■ **TASKS FOR THIS EXERCISE**
1) Summarize the account of September 11, 2001 below in two sentences.
2) Answer these questions about the account of September 11, 2001 below:
(a) What was the writer's first class that morning?
(b) Who was the writer playing with when the construction workers stopped?
(c) What did the fourth plane crash into?
3) Rewrite the account of September 11, 2001 below, starting at "I had just started" and ending at "World Trade Center.", with "tennis" changed to "golf".

:: EXTRACT

The big question everyone has been asking this week . . . Where were you on September 11, 2001?? 
Twin Towers & the Statue of Liberty from the Empire State Building 1999

I remember growing up and hearing adults talk about where they were when they found out Kennedy had been shot or even when they heard Pearl Harbor had been bombed.  Honestly, I don't think it ever occurred to me I would live through an event of that magnitude. 

The whole world changed that day . . . my world changed that day. 

I had just started my sophomore year at the University of Tennessee at Chattanooga.  My first class was an 8am tennis class (don't faint that I was being semi-athletic).  I was playing with my friend Jessica when we noticed all the construction workers working on a nearby on-campus apartment complex (Boling Apts) had stopped and were gathered around the truck listening to the radio.  One of my classmates asked them what was going on and the rumor quickly spread that a plane had hit the World Trade Center. 

I'm pretty sure my initial reaction was laughter in disbelief.  I actually remember stating, "That is ridiculous!!!  How do you miss (seeing) the tallest building in New York!?!?"  Obviously it had to be some crazy accident with some tiny plane.  We left the courts a little early to run to the nearby gym to see the news on tv.  Dozens of students crowded around the little tvs in the gym . . . all staring with our mouths gaping wide open in utter disbelief at what we were seeing.  The second plane hit the other tower . . .

That is about the time I lost it.  I was suddenly horrified that my mother and grandmother and several of my friends were all there stuck in the city while this was happening.  I literally ran (and I don't run) across campus to my apartment, pausing only to exchange information from my frantic classmates and friends who were also trying to figure out what was going on or locate family and friends in the city. 

Luckily, I'm just crazy.  My mom and grandmother were NOT in New York but were safely back in Tennessee.  They had returned home several days before -- I really have no idea if I was in shock, if I really had not talked to my mom in a few days, or if I really don't pay attention to things (my husband would claim the latter), but I was soooo insanely relieved to hear my mom's voice on the phone and that they were out of the city that I started crying.  The rest of the day is a blur of tears and shock . . . eyes glued to the television; I couldn't move.  A third plane hit the Pentagon.  A fourth plane crashed into a field (which I remember wondering if we had shot it down).  When was it going to stop!?!?

::::
:: DATA TO EXAMINE

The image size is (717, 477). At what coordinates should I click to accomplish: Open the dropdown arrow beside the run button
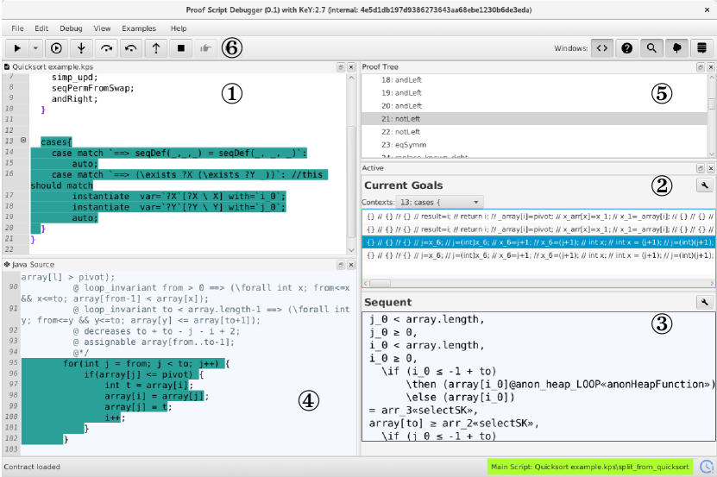pos(36,47)
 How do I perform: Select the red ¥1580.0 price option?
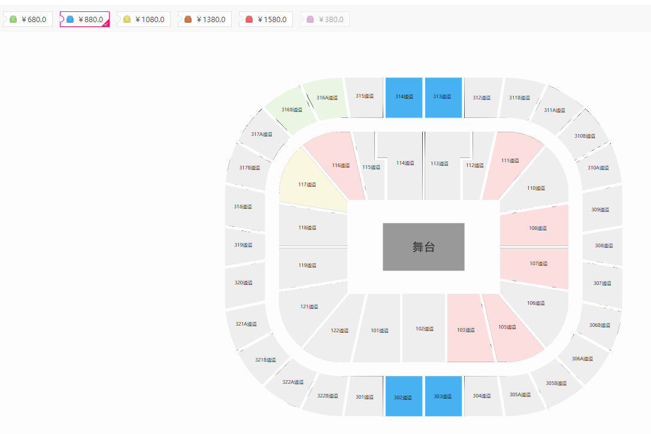[266, 20]
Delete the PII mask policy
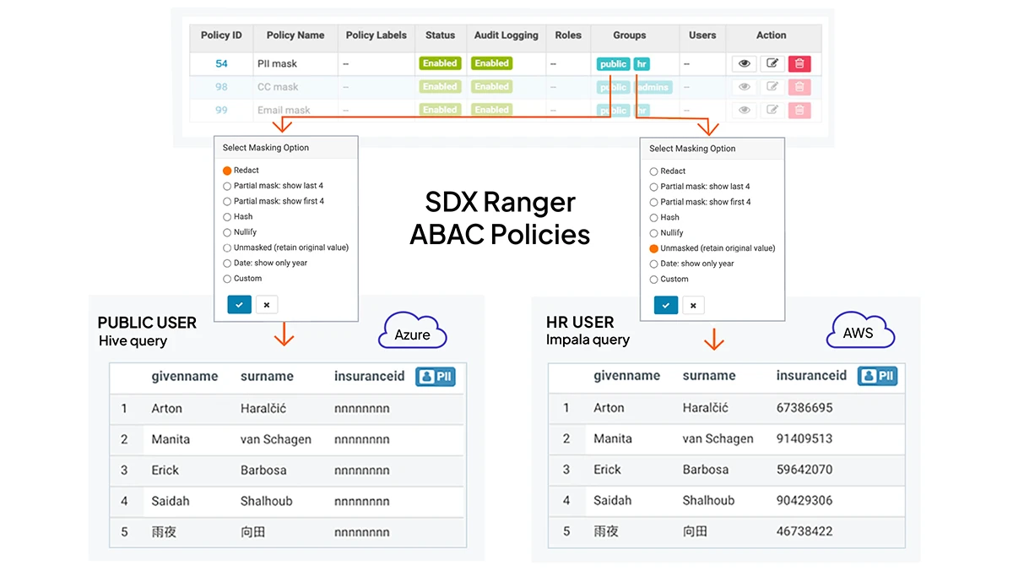Image resolution: width=1013 pixels, height=571 pixels. (x=799, y=63)
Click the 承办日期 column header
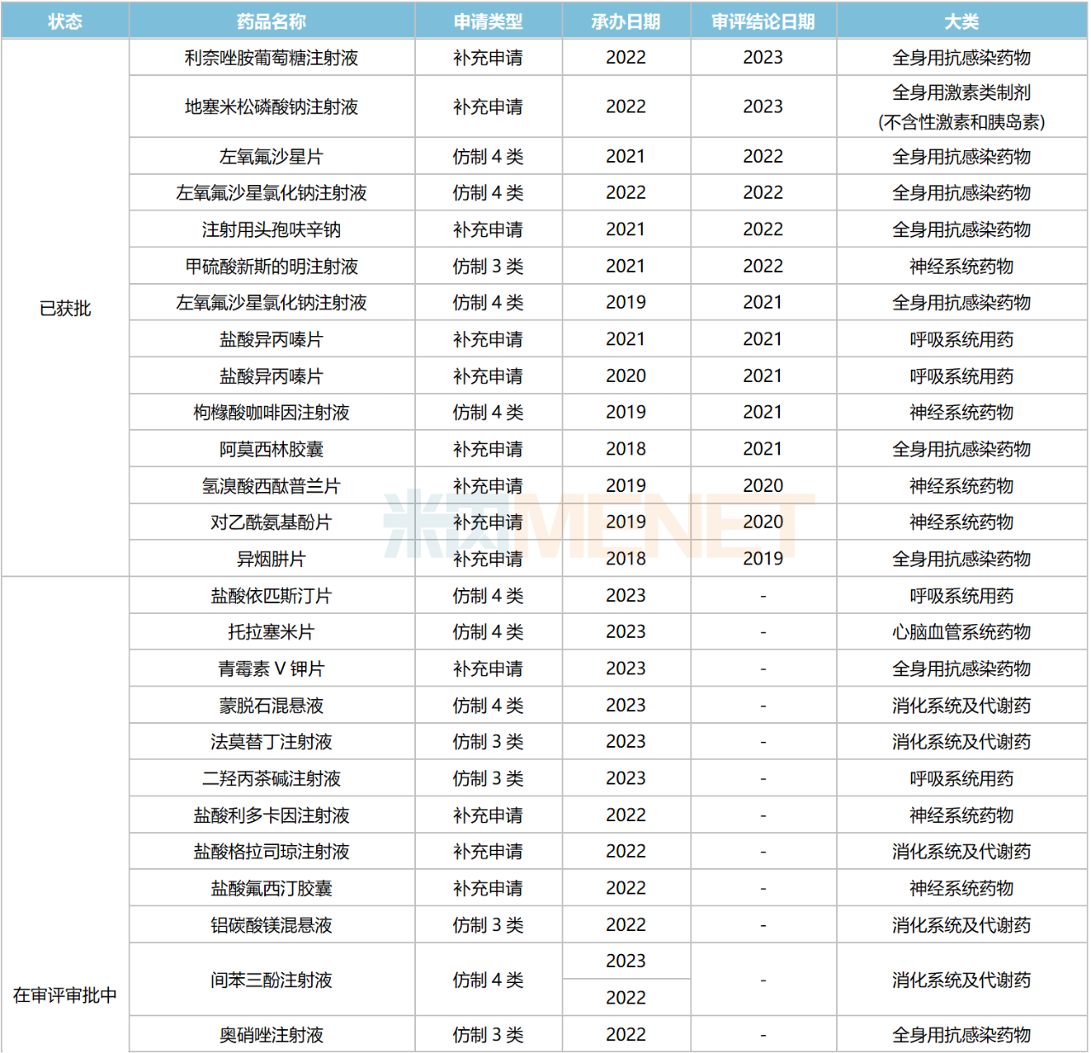 click(626, 21)
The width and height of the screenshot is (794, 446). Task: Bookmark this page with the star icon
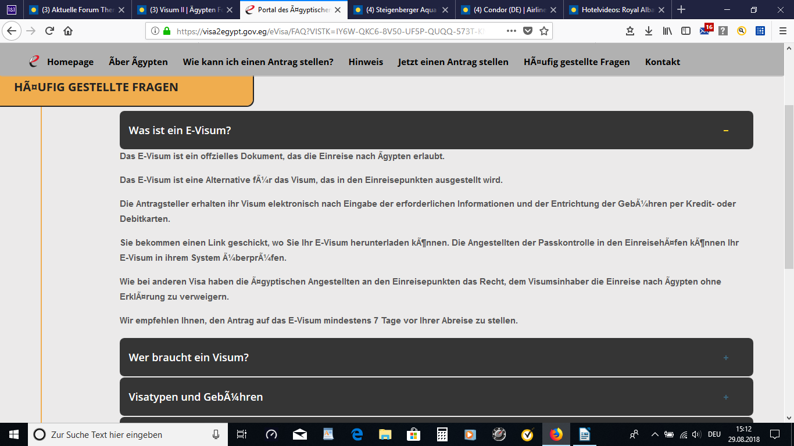click(x=543, y=31)
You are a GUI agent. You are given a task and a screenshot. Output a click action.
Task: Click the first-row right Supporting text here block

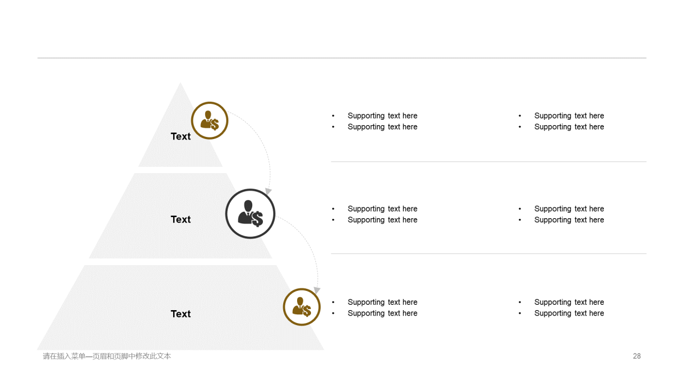[x=561, y=121]
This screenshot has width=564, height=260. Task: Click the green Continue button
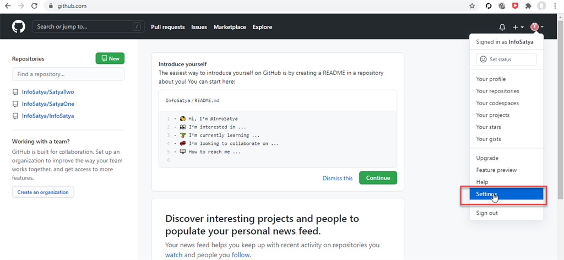(x=378, y=178)
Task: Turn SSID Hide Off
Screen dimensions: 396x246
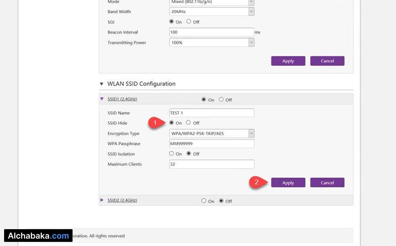Action: (x=189, y=123)
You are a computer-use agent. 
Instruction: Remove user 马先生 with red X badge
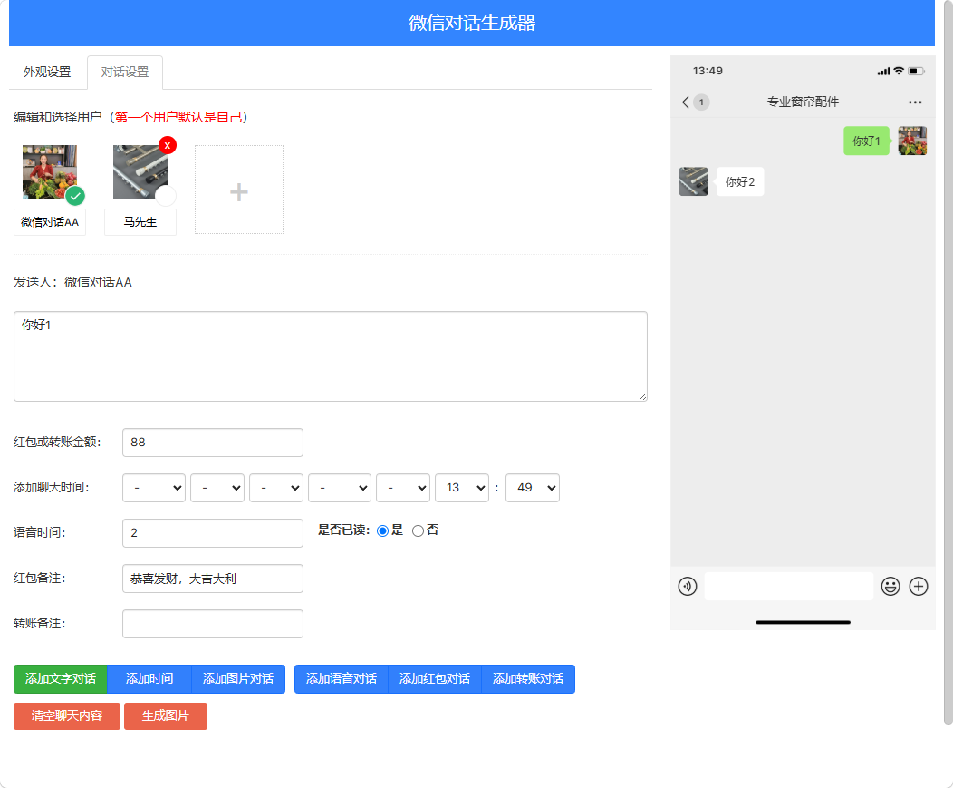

::::

■ **ACTIVITY ANSWERS**
1) The writer, then a sophomore at the University of Tennessee at Chattanooga, was in an 8am tennis class when a rumor spread that a plane had hit the World Trade Center, and soon watched the second plane hit the other tower on the gym TVs. Afraid that the writer's mother and grandmother were in New York, the writer ran across campus and was deeply relieved to learn they were safely back in Tennessee, then spent the rest of the day in tears and shock in front of the television.

2)
(a) An 8am tennis class.
(b) A friend named Jessica.
(c) A field.

3)
I had just started my sophomore year at the University of Tennessee at Chattanooga.  My first class was an 8am golf class (don't faint that I was being semi-athletic).  I was playing with my friend Jessica when we noticed all the construction workers working on a nearby on-campus apartment complex (Boling Apts) had stopped and were gathered around the truck listening to the radio.  One of my classmates asked them what was going on and the rumor quickly spread that a plane had hit the World Trade Center.